While the use of Docker and Ansible here might look like an odd choice it's only for ease of use during the tech test. Docker in this case gives a prebuilt env with all the tools needed for ansible to run as well as handling ambiguities of architecture. In our actual systems we are using Ansible with both bare metal servers and VMs.
If you have an M1 Mac you will need to make sure you have the latest version of Docker Desktop as x86_64 compatablity is required
Download the zip of this repo, carefully read and follow the below outline, then send us a zip of your solution.
Prerequisites:
- docker
- docker-compose
Start docker-compose
docker-compose up -d
This will start up a container running Systemd with the current directory mounted into /tmp/ansible
ready to be used
Exec into the docker container
docker-compose exec ops-challenge /bin/bash
Run ansible
./bin/provision
You can now make changes in the repo and run them within the container as needed.
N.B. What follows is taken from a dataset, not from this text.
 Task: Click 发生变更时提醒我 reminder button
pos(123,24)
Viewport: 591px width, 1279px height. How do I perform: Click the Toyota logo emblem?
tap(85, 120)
To stop the container and get a fresh container just run
docker-compose down -t 0
docker-compose up --force-recreate -d
Write an ansible role which deploys a Cosmos mainnet (Hub 4) node to the docker container running as the figment user. The role only needs to start the process of syncing it does not need to preform the binary change at height 6910000.
The role should:
- Build the required binary from source
- Init a new node
- Provide the ability to update the binary in future if required
Keep these important aspects in mind:
- Idempotency - running the role after initial setup or anytime thereafter should not interfere with node operations
- Configurability - it'd be nice to be able to set useful options in variables (for example a list of persistent peers)
- Resiliency - the node should be run as a systemd service which will restart after crashes
Once you've got the node syncing, prove it! Write a simple monitoring script in Python, also deployed via ansible and also a systemd service. It should:
- Retrieve the latest block height synced by the node (pst, check this out)
- Report it using a Prometheus/openmetrics endpoint.